Stored records
----------
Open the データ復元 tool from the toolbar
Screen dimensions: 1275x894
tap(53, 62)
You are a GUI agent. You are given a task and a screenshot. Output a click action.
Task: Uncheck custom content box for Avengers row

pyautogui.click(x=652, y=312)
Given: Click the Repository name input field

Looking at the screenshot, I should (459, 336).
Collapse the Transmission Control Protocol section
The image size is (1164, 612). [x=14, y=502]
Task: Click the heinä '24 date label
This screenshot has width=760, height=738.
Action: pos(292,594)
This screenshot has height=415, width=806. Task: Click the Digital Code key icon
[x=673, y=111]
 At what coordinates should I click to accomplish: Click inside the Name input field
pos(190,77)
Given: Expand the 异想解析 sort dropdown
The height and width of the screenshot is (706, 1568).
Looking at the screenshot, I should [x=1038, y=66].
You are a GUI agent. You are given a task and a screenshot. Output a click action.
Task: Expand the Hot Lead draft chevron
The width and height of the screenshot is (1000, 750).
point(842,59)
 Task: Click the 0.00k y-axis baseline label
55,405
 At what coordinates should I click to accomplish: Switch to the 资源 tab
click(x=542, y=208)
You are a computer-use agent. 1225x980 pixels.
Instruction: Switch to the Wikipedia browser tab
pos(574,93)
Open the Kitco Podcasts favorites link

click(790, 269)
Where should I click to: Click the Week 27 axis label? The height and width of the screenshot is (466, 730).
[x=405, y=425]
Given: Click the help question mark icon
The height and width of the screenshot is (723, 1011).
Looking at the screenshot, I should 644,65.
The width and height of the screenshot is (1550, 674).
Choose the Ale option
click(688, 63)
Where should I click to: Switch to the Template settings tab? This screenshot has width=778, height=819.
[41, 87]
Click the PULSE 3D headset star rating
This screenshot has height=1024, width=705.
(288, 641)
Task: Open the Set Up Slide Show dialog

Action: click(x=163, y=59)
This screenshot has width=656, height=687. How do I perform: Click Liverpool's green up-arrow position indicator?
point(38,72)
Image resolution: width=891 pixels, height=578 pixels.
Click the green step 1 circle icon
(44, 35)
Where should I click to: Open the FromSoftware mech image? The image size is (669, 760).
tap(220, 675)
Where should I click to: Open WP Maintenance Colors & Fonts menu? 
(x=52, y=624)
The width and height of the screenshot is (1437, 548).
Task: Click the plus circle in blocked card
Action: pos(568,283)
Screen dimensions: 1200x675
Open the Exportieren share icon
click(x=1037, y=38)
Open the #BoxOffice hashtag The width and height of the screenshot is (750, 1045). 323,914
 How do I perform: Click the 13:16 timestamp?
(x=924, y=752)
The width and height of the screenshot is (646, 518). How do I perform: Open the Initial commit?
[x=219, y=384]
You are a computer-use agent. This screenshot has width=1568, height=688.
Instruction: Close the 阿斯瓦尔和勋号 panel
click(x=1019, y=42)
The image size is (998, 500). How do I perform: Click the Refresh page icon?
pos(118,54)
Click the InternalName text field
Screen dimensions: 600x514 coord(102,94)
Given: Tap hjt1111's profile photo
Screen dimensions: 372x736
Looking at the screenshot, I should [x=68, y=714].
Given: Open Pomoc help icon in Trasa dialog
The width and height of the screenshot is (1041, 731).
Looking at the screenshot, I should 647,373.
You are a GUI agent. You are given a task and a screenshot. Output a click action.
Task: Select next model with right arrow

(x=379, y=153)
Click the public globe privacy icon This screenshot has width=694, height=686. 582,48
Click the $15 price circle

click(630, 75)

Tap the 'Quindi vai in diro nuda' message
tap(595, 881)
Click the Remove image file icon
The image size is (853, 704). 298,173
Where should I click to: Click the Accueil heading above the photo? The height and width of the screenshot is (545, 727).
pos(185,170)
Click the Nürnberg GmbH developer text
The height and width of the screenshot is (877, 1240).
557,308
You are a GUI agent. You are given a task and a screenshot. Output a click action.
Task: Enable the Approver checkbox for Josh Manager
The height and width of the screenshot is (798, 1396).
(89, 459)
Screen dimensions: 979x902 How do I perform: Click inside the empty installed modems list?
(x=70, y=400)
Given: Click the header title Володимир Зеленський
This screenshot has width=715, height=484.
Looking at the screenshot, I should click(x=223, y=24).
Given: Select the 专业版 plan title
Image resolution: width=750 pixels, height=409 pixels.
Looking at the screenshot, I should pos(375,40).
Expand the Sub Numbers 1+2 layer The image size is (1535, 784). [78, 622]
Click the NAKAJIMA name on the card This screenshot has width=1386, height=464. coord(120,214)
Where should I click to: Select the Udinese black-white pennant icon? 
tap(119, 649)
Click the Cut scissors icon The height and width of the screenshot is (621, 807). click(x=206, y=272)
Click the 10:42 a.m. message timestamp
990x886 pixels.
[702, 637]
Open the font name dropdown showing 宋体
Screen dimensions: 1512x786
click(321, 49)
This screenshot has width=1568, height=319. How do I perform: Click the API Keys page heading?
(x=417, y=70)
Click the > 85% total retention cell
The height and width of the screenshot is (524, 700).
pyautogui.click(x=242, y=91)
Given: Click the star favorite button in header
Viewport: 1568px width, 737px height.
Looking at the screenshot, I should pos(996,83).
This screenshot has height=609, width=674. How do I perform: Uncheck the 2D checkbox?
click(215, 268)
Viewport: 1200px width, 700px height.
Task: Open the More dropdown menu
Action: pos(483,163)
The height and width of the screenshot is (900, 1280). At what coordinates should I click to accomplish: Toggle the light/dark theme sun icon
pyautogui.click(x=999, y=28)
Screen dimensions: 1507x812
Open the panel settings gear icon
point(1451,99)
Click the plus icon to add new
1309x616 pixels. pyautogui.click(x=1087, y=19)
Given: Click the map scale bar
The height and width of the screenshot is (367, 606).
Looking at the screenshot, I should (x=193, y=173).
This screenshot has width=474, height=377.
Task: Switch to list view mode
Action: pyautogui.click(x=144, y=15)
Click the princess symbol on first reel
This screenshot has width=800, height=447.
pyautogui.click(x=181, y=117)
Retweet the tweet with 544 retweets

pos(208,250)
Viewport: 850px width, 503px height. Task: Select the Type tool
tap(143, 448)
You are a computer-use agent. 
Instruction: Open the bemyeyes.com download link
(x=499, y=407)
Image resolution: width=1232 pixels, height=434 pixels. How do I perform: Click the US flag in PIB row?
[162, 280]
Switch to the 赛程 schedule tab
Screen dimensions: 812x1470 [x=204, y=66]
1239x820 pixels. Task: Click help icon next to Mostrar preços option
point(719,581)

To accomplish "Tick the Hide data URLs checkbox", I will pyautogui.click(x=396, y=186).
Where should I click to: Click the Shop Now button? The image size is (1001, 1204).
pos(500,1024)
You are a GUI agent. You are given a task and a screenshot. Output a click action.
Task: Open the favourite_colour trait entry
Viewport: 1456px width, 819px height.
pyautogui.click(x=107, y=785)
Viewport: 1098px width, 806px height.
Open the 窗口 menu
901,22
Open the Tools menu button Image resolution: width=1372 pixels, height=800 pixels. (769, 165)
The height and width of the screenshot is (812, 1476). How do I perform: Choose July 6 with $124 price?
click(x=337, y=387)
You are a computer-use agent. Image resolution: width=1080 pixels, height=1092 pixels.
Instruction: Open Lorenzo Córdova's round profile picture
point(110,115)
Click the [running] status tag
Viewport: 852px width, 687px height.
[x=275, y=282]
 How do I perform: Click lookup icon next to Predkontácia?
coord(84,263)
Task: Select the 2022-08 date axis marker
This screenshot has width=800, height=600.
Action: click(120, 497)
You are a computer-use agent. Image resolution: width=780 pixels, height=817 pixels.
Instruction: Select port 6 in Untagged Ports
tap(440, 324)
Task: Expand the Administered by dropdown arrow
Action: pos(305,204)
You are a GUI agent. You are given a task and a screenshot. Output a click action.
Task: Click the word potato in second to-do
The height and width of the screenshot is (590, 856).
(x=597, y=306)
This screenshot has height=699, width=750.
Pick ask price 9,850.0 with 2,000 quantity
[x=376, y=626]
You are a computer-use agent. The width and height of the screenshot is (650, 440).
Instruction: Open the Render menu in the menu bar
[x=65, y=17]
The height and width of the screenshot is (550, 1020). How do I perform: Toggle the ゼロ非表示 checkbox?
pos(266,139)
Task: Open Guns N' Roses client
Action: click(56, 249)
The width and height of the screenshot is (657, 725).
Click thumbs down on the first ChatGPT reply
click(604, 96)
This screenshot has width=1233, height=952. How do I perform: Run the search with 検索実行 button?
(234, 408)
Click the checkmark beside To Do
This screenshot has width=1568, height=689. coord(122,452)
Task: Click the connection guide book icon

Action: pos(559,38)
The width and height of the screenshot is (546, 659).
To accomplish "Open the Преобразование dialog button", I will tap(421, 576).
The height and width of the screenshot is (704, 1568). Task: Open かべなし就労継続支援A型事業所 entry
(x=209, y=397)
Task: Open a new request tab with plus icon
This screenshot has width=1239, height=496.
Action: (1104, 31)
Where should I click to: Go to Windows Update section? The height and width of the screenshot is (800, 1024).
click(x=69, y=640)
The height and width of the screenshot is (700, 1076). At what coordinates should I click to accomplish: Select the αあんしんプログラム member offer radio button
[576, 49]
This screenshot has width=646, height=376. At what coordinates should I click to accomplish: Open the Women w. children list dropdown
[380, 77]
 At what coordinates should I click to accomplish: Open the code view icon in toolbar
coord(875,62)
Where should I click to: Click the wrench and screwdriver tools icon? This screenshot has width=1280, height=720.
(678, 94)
----------
- **Your objective**:
Please copy out each line of the data in which the word "header" occurs.

- **Your response**:
Given: Click the header title Володимир Зеленський
Given: Click the star favorite button in header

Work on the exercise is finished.